Thursday, October 31, 2019

Fear's power and the threat's proximity

“If you're not haunted by something, as by a dream, a vision, or a memory, which are involuntary, you're not interested or even involved.”
Jack Kerouac, Book of Sketches

 Close calls in our own back yard

 By Rob Carrigan,

We tend to measure fear by how close it comes to us. If some thing threatens — especially in our own backyard, next door, or even down the street, we pay attention. That applies to the street near my house, on which I drive everyday to work.

"This town, known as Colorado’s Sweetheart City, had a little more sweetness than it could handle Friday," read a wire piece in the Los Angeles Times February 16, 1990, when the large storage tank exploded sending Molasses into the neighborhoods around the the Western Sugar Company in Loveland, Colorado.

"A molasses storage tank sprang a leak before dawn, spilling its gooey contents onto city streets and an industrial park. The molasses, stiffened by near-zero temperatures, flowed slowly and more than a foot deep about one-half mile down a city street. City officials estimated that about 100,000 gallons spilled from the tank, which was at an old sugar factory."

 It called to mind a much more devastating accident in the Boston area nearly 100 years ago.

"Around lunchtime on the afternoon of January 15, 1919, a giant tank of molasses burst open in Boston’s North End. More than two million gallons of thick liquid poured out like a tsunami wave, reaching speeds of up to 35 miles per hour. The molasses flooded streets, crushed buildings and trapped horses in an event that ultimately killed 21 people and injured 150 more. The smell of molasses lingered for decades," wrote Emily Sohn for the History Channel.

"Already pinned down by fallen buildings, some victims then became stuck in molasses. The liquid was a foot deep in some places. At least one person died by asphyxiation hours after the accident, Sharp says. Rescue efforts would have likely been easier, she speculates, if the accident had happened in the heat of July and the molasses had been able to spread further out from the tank."

Seems like an uncommonly cruel way to go, to me. 

Fortunately, the Loveland spill was not nearly as catastrophic. On February 16, 1990, when the large storage tank exploded sending Molasses into the neighborhoods around the the Western Sugar Company in Loveland, Colorado. It was a sticky mess even covered by the national news but no reported deaths.

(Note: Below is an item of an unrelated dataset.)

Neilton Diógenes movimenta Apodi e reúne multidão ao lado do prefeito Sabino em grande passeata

Though, we are not always so fortunate. 

"On Sept. 26, 1973, an explosion trapped workers atop a grain elevator in Loveland, Colorado. Authorities summoned a helicopter to help rescue workers from the roof of the Big Thompson Mill and Elevator. The explosion destroyed a section of the "Big T" structure from levels three to seven. The section measured 25-feet in width. The Loveland Fire Department received mutual aid from the fire departments in Berthound and Fort Collins." according to Loveland Fire Rescue Authority archives.

“Loveland elevator blast kills two, injures five," read the Greeley Tribune at the time.

“A devastating explosion ripped through the Big Thompson Mill Grain Company Elevator in downtown Loveland Wednesday afternoon, killing two men and injuring five. The explosion, which occurred at about 1:45 pm, Wednesday, blew out the concrete side of the 90-foot structure and large chunks of concrete and other debris were thrown a block away. …" reported Mike Peters, Tribune Staff Writer.

" F. J. (Bud) Westerman, owner of a clothing store located less than 50 yards from the elevator, at 565 N. Cleveland Ave, said he thought the blast was an earthquake at first. … There was concern for a while that the 70-year-old elevator would collapse, and spectators were cleared from the area. The building was leaning toward the west, but Westerman said it has always “listed” a little. ….” Greeley Daily Tribune.  September, 27, 1973. 

Photo 1:
Big T explosion in Loveland.

Photo 2:
Rescue worker looks for survivor of  molasses spill in Boston.

Photo 3:
Tank collapse near Madison Avenue in Loveland in 1990. Loveland Reporter Herald photo.